■ Supplied entries
==================================================
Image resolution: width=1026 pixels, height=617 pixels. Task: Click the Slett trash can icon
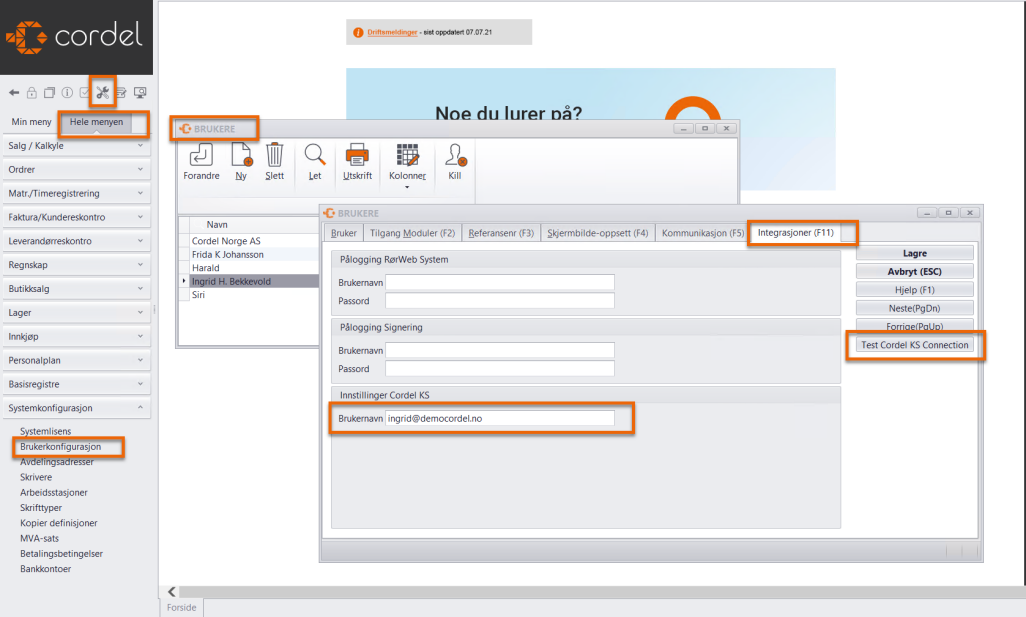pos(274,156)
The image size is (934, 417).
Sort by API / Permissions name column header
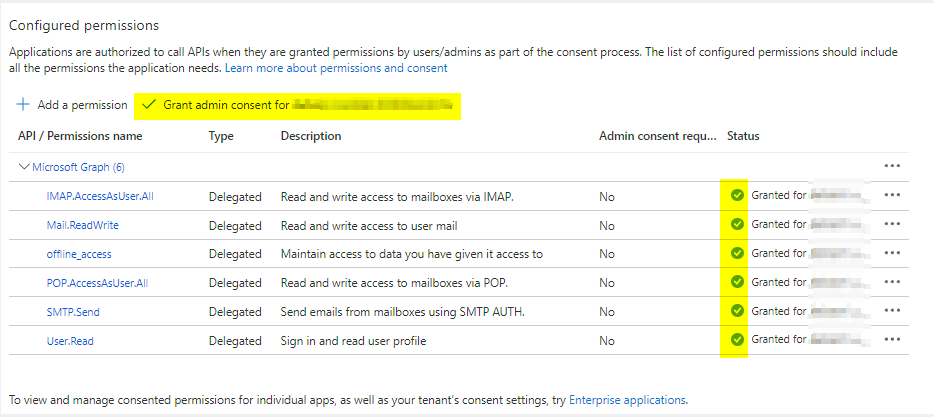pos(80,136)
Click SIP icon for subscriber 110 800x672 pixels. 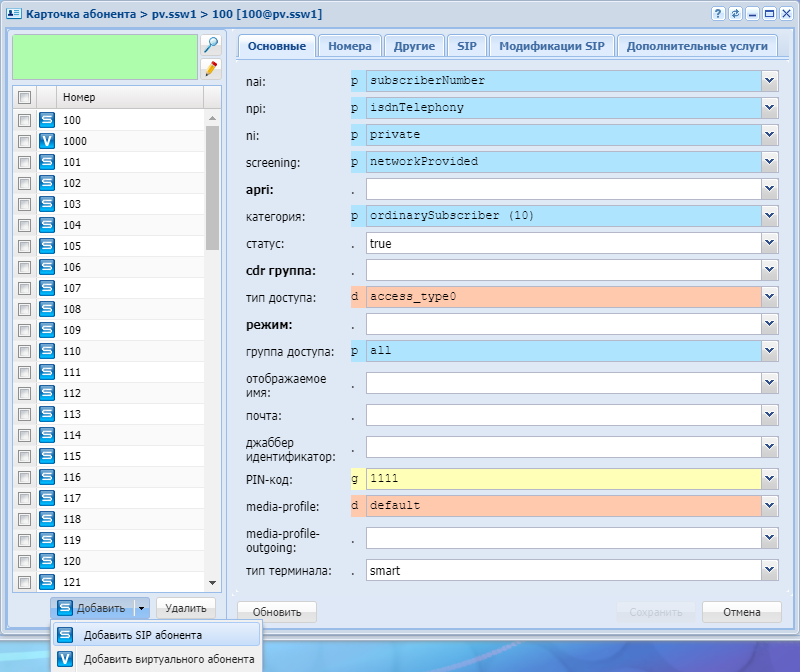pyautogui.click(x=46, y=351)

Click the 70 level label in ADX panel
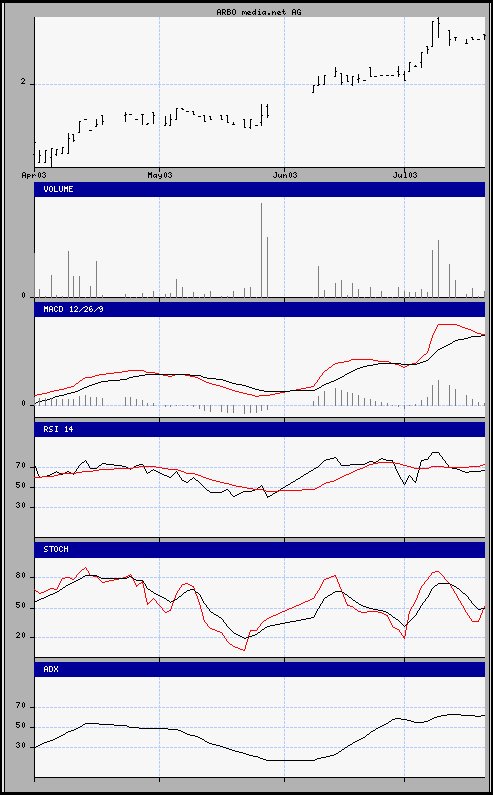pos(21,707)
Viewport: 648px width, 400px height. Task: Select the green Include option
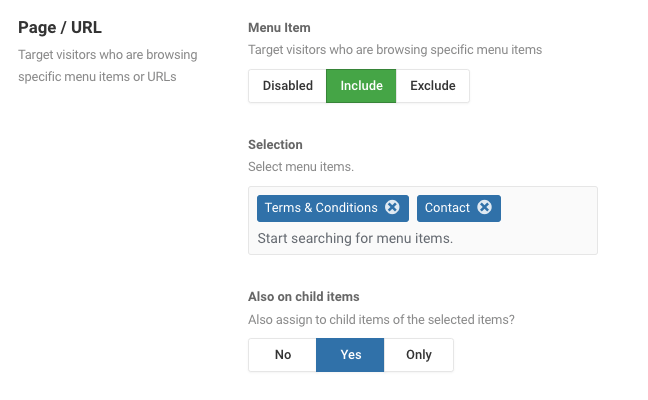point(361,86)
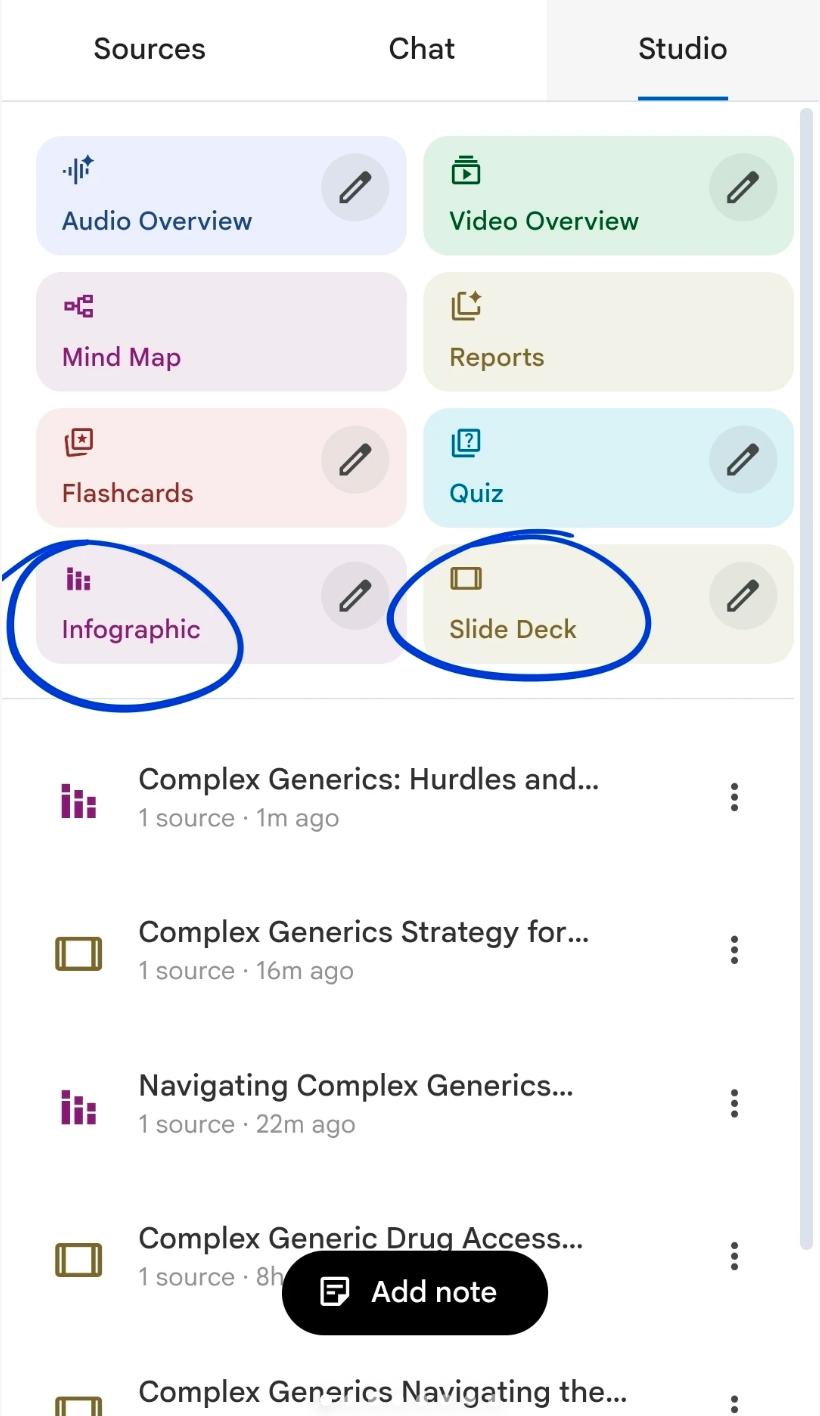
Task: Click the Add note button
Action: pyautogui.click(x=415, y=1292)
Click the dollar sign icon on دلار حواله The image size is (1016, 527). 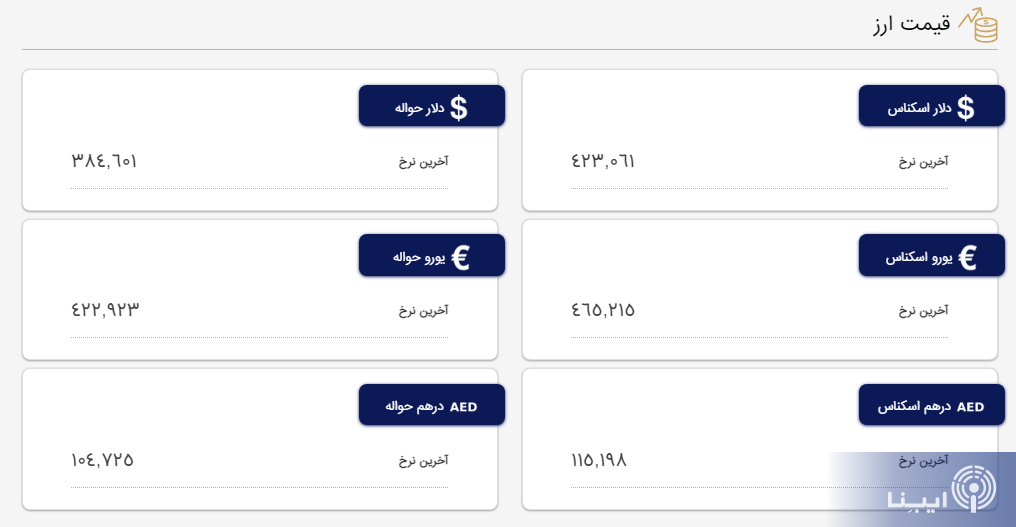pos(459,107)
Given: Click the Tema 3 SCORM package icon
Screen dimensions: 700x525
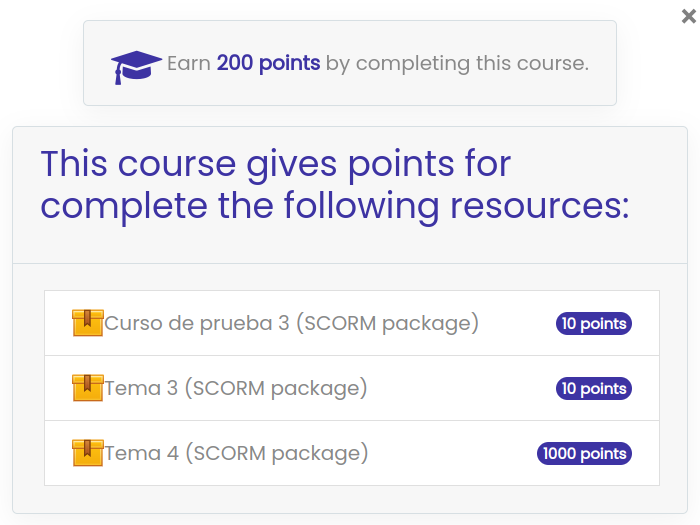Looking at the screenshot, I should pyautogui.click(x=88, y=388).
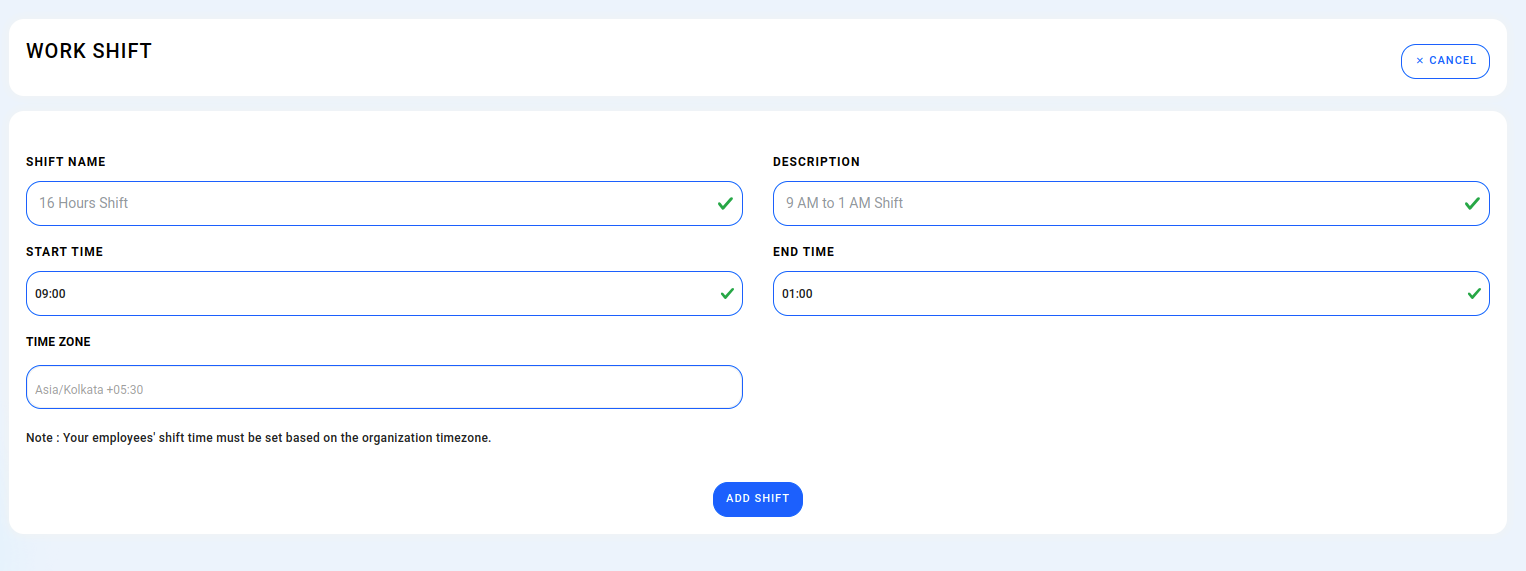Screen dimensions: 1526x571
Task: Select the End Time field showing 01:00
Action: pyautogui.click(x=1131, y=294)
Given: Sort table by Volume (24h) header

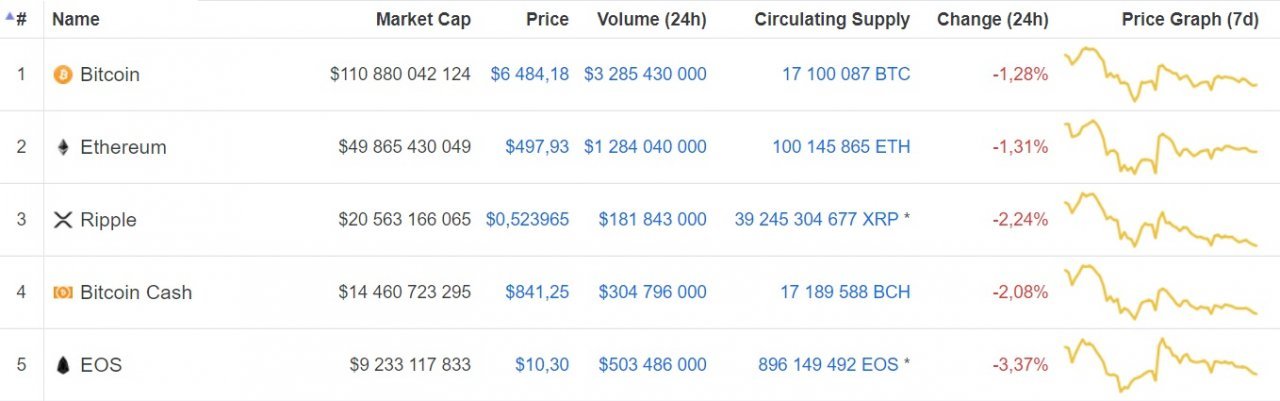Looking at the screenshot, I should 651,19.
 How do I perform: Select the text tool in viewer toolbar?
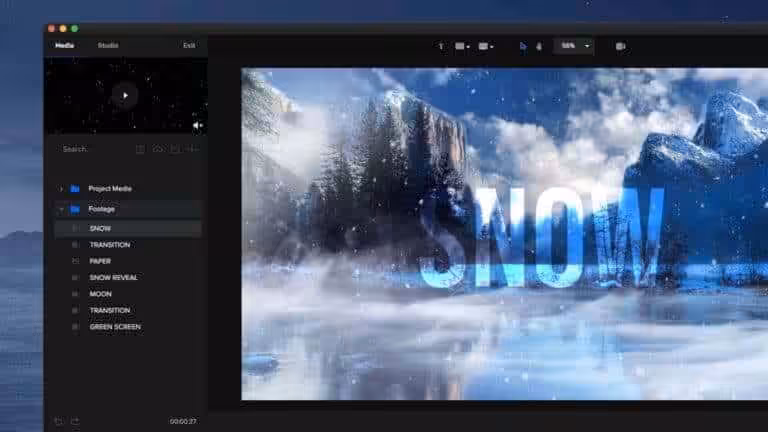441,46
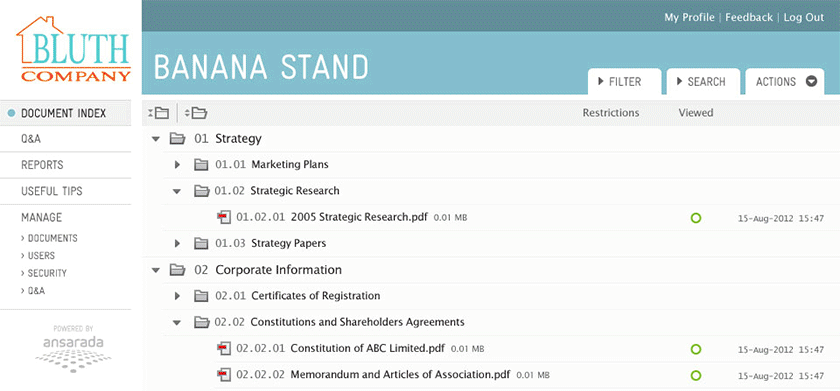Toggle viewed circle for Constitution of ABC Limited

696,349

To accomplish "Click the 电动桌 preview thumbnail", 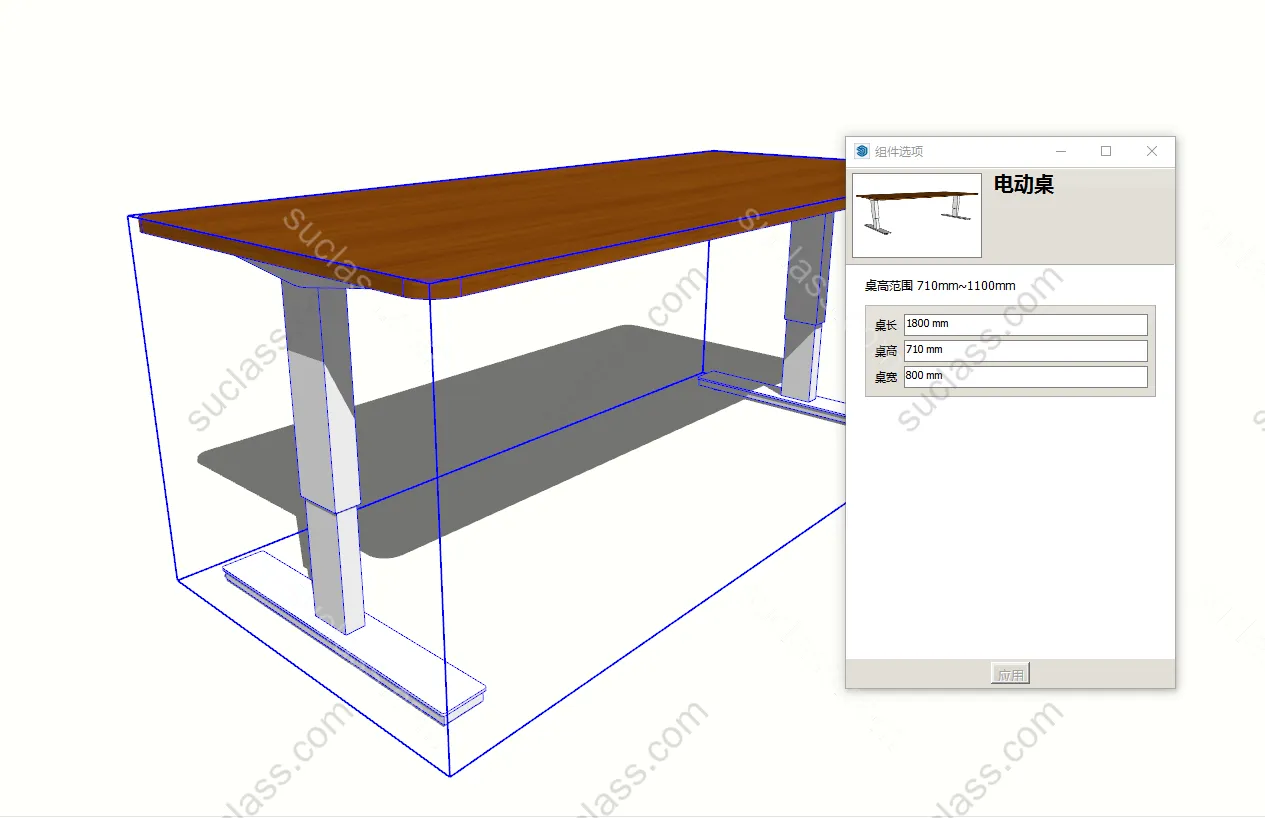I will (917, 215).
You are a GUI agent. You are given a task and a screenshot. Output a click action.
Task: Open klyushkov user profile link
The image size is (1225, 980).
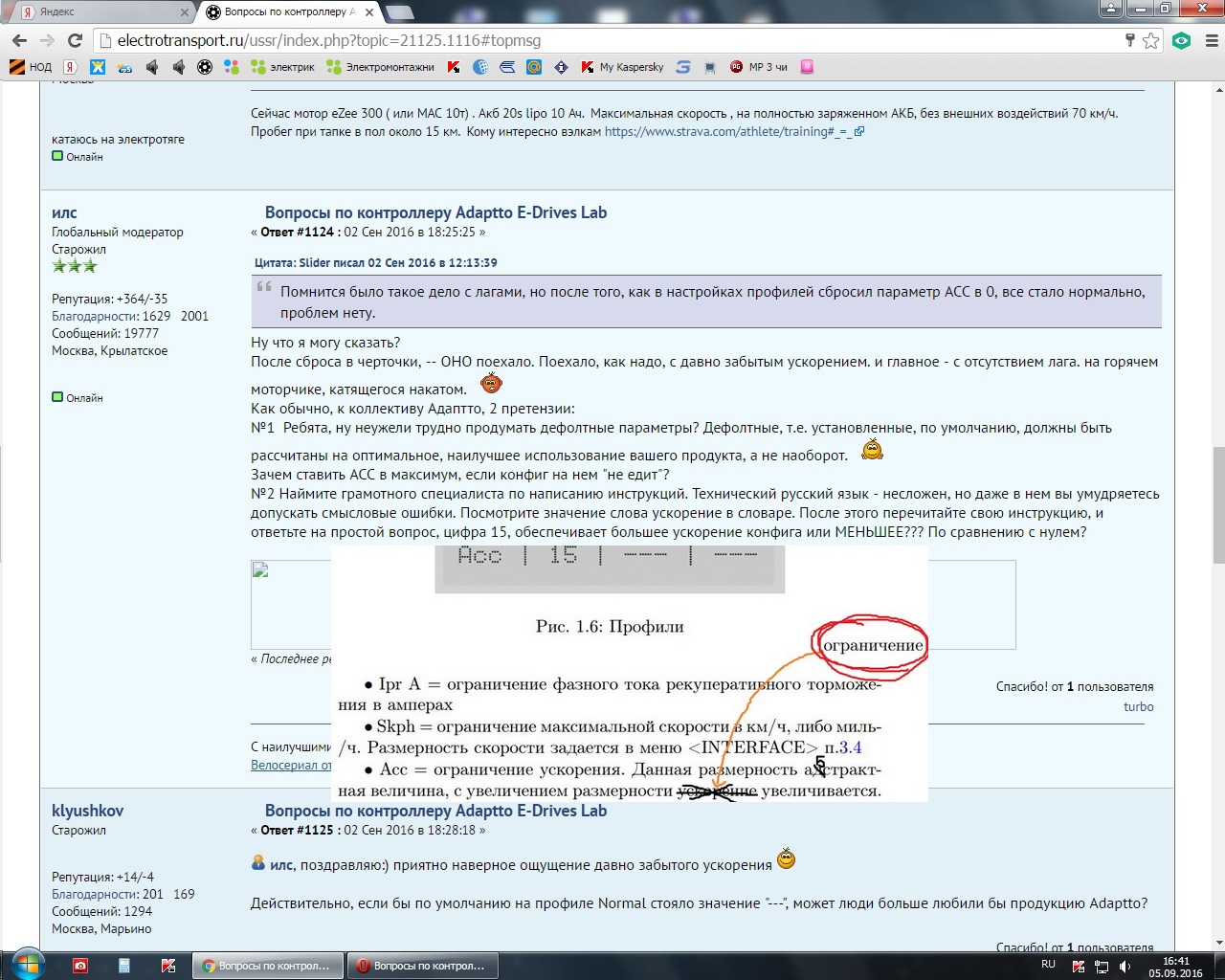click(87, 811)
==================================================
■ Exercise goal
The result should hold only the lines from the line with "Task: Open klyushkov user profile link" through the final line of the records above, copied exactly, with pictures left out.

■ Task output
Task: Open klyushkov user profile link
The image size is (1225, 980).
click(87, 811)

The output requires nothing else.